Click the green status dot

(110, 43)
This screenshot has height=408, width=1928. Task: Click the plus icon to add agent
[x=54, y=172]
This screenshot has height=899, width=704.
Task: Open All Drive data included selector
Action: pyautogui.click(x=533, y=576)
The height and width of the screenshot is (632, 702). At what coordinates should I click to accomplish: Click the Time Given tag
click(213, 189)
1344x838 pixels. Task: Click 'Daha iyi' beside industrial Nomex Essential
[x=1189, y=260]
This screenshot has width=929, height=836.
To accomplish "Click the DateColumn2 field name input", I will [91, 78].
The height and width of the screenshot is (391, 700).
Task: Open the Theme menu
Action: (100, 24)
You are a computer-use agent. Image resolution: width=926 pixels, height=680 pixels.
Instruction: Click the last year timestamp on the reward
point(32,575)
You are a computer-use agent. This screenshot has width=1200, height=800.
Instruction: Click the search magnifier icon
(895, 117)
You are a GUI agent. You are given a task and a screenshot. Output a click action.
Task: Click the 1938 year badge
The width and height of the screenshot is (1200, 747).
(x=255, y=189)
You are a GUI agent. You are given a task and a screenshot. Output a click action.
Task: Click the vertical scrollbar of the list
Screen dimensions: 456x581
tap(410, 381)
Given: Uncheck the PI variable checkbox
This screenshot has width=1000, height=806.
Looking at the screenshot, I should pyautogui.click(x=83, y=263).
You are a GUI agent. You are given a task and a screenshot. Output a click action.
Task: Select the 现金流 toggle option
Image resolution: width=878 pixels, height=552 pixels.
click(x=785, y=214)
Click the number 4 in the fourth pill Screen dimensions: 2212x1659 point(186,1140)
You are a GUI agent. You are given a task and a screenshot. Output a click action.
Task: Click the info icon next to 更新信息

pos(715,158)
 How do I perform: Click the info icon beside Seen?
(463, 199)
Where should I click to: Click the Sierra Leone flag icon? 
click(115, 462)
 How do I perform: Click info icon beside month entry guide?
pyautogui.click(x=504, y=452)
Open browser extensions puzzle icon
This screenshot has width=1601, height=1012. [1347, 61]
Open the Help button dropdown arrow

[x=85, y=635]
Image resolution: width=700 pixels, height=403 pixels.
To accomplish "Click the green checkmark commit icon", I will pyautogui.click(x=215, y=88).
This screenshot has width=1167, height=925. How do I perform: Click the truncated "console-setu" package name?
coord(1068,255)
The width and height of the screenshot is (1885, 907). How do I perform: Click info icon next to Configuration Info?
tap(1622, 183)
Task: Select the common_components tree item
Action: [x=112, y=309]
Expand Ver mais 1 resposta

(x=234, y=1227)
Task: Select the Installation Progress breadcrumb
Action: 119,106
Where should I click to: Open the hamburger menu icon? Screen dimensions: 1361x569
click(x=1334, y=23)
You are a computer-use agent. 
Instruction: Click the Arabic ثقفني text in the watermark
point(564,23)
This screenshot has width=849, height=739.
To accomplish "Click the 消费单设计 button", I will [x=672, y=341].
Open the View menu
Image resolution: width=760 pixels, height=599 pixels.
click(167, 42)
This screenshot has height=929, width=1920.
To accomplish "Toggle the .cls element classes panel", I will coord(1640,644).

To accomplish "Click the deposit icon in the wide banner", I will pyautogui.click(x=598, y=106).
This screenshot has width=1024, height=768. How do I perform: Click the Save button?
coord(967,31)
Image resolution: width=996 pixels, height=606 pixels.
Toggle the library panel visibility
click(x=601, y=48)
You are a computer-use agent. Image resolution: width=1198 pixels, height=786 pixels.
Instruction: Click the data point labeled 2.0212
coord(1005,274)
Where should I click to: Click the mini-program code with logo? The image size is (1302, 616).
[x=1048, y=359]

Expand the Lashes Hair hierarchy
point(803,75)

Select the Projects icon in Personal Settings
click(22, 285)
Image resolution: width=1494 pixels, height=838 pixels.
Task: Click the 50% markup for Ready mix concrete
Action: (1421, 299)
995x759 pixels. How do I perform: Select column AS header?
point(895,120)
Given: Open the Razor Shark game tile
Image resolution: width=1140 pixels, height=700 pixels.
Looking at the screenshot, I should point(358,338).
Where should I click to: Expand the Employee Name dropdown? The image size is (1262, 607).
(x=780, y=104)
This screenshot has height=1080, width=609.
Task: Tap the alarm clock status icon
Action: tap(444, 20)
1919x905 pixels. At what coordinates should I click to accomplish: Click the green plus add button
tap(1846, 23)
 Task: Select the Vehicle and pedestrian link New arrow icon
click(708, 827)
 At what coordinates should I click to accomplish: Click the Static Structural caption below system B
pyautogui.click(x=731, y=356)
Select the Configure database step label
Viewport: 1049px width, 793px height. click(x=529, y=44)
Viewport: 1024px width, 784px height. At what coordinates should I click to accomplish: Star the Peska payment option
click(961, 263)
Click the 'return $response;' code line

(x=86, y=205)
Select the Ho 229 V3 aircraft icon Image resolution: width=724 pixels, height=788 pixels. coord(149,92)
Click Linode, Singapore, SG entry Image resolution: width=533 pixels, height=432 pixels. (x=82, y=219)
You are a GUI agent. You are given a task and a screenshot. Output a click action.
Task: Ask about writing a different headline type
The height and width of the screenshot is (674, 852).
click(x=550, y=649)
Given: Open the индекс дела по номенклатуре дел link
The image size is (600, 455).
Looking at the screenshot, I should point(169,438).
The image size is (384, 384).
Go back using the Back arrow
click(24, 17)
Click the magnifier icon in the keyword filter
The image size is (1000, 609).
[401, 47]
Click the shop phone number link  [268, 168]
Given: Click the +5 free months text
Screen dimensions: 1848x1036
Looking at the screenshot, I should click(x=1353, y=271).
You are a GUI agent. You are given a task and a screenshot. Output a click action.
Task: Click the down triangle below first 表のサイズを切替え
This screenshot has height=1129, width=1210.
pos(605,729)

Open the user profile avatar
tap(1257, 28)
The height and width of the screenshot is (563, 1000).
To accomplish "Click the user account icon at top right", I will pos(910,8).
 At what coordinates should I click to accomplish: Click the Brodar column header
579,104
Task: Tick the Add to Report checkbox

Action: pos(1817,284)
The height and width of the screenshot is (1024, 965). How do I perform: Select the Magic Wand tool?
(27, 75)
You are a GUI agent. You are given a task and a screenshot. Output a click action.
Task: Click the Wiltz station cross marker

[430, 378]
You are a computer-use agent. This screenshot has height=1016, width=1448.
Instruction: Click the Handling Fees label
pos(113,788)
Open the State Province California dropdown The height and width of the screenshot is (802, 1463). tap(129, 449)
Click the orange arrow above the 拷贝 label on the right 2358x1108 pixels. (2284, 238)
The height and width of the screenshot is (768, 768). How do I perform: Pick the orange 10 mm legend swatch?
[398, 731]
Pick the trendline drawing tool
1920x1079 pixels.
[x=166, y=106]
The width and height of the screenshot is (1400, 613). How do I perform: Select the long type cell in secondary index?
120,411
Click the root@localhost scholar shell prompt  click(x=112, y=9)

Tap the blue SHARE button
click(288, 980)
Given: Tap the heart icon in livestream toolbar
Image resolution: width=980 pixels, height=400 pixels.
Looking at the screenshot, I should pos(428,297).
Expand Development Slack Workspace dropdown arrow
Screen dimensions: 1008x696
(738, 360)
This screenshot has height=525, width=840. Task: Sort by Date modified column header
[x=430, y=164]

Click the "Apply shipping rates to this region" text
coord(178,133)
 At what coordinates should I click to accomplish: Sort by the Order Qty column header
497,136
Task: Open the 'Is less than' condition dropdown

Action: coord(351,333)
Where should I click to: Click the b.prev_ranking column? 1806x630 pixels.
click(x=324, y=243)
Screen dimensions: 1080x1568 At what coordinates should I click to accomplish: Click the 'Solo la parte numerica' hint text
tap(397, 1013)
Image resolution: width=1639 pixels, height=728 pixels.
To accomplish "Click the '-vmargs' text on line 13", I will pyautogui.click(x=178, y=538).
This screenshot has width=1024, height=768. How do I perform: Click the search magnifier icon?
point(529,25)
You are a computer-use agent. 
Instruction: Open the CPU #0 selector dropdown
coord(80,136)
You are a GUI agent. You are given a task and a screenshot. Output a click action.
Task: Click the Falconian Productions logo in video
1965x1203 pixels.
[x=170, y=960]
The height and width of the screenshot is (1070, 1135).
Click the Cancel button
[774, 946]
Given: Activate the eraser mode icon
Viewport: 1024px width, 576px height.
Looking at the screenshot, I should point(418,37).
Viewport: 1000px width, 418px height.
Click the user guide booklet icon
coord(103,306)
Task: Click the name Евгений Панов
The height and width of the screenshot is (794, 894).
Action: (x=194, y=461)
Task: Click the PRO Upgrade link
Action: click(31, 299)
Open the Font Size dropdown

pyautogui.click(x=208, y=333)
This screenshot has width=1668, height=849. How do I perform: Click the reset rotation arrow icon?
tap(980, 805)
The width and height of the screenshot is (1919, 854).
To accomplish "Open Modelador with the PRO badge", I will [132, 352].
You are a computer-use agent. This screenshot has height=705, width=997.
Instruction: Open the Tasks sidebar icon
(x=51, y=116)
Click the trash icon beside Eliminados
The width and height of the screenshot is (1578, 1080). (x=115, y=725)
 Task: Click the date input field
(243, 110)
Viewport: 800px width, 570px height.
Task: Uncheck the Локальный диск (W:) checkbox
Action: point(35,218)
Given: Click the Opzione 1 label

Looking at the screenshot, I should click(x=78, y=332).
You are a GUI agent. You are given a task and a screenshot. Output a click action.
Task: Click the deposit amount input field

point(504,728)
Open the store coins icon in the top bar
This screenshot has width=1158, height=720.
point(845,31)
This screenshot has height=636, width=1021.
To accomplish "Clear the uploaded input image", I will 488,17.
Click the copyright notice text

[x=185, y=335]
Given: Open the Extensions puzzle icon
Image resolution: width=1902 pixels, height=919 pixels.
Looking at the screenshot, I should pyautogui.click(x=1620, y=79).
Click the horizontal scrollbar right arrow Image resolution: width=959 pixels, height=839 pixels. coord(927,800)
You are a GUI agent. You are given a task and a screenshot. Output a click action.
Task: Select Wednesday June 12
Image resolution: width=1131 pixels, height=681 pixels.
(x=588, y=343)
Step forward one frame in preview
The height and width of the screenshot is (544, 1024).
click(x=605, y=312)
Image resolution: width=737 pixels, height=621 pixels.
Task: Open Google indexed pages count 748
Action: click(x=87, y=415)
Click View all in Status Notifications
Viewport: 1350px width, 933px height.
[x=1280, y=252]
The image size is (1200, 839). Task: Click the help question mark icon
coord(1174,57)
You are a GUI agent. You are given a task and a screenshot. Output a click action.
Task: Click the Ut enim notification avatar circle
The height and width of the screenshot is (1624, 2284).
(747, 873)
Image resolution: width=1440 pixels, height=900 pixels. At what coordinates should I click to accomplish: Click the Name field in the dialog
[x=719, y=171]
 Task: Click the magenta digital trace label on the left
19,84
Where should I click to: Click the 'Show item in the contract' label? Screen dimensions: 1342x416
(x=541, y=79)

********************

### Your goal
In the listing above, find the line with "The height and width of the screenshot is (768, 768)." and the line with "Click the root@localhost", then reproduce both and every line between them exactly.

### Answer section
The height and width of the screenshot is (768, 768). How do I perform: Pick the orange 10 mm legend swatch?
[398, 731]
Pick the trendline drawing tool
1920x1079 pixels.
[x=166, y=106]
The width and height of the screenshot is (1400, 613). How do I perform: Select the long type cell in secondary index?
120,411
Click the root@localhost scholar shell prompt  click(x=112, y=9)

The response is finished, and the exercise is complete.